Tube amps to play music recorded on tube microphones?


This is not a novel observation by any means, but I do find that tube amps reproduce the sound of older music more engagingly than solid state, relatively speaking. Vice versa for modern recordings.

Is this because tube amps are better at reproducing the sonics of tube microphones than solid state amps, tube microphones being the state of the art in recorded music for the first half on the 20th century?  

There's probably more to it than this, so if anyone has any better explanations I would enjoy reading them.


redwoodaudio

Showing 1 response by onhwy61

I've never made that observation.  However, it wasn't just the microphones, but the whole recording chain was tube based.  Tube recording consoles, tube compressors and EQs, tube tape recorders and tube vinyl cutting lathes.  Sometime between the early 1960s and mid 1970, nearly every major studio switched to transistors with the one exception being the continued use of tube microphones.

In the studio environment reliability and consistency are paramount factors.  Additionally physical size and heat management come into play.  What worked on a 4 track recorder won't work when scaled up to 24 tracks.  What worked on an 8 channel console won't work on a 48 channel machine.  The microphone used in the morning session has to sound the same when used for an evening session.  Engineers complained about this problem with tube microphones.

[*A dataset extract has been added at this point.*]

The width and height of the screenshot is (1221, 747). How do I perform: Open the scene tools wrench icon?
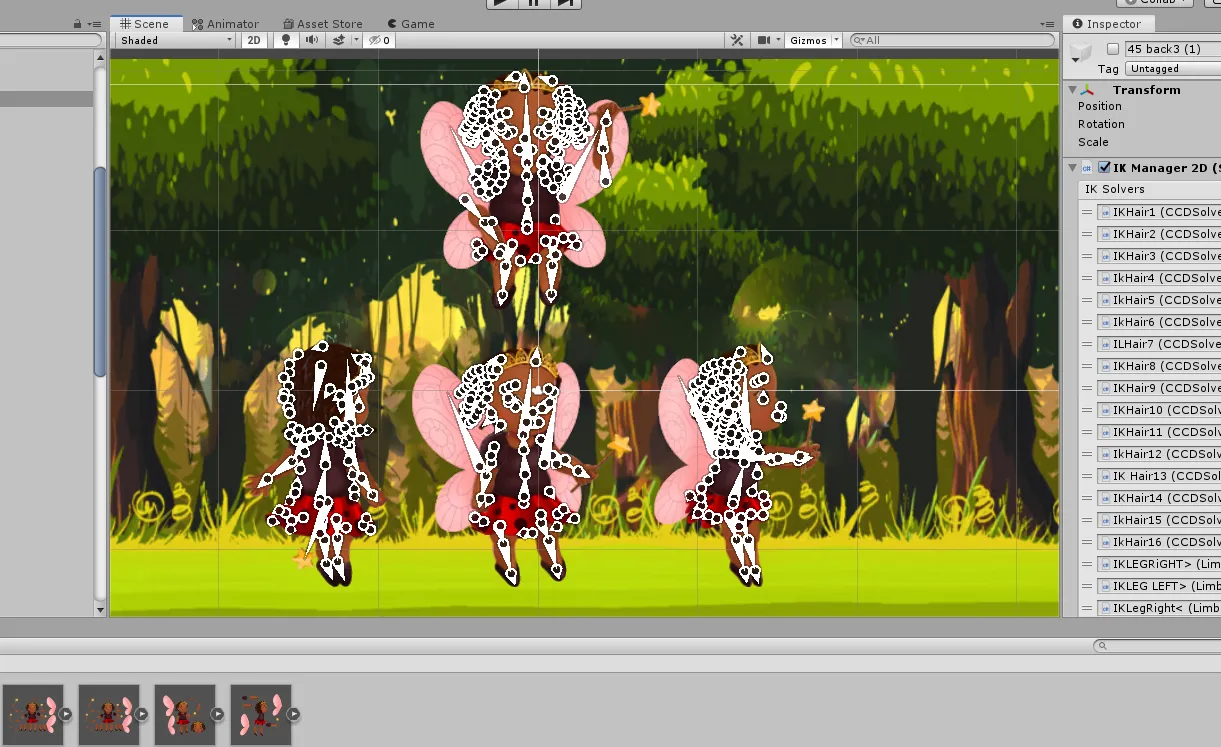point(737,40)
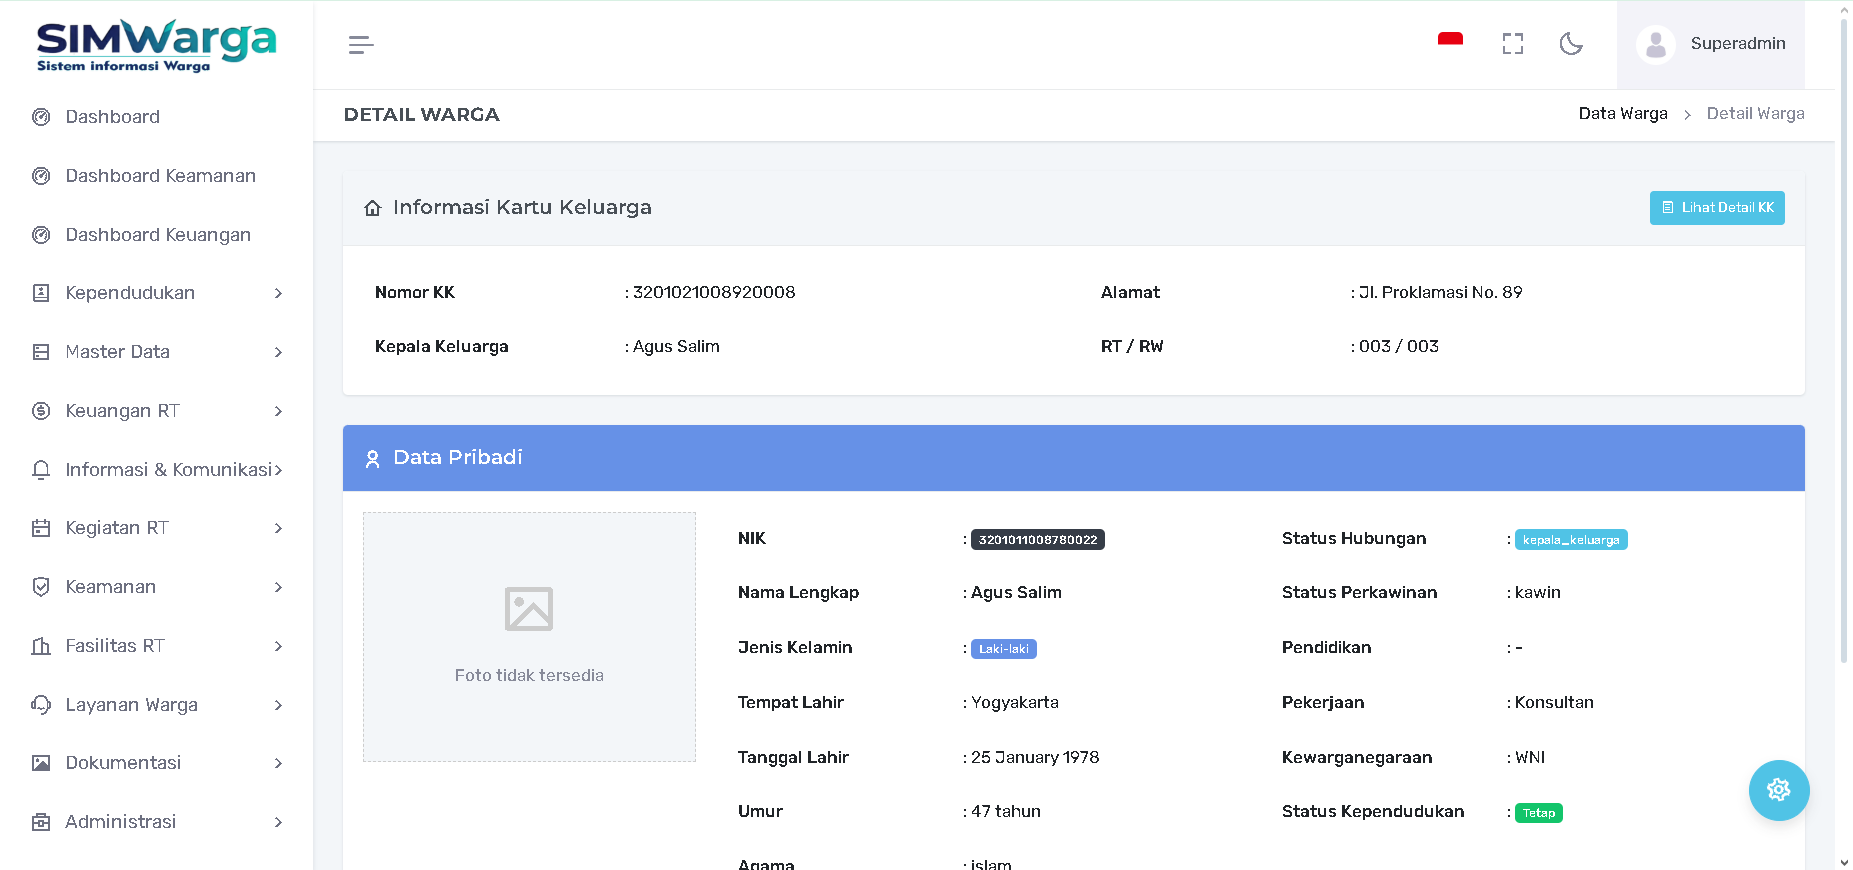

Interestingly enough, in this century tube components have made a big comeback in the studio environment.  The reason is the abandonment of analog component and their replacement by digital recording tools.  To balance the sound of digital recorders, engineers and musicians started re-using tube effects.  So they might use a tube microphone going into a digital hard drive recorder.  Or they might run the final mix down through a tube compressor or tape deck.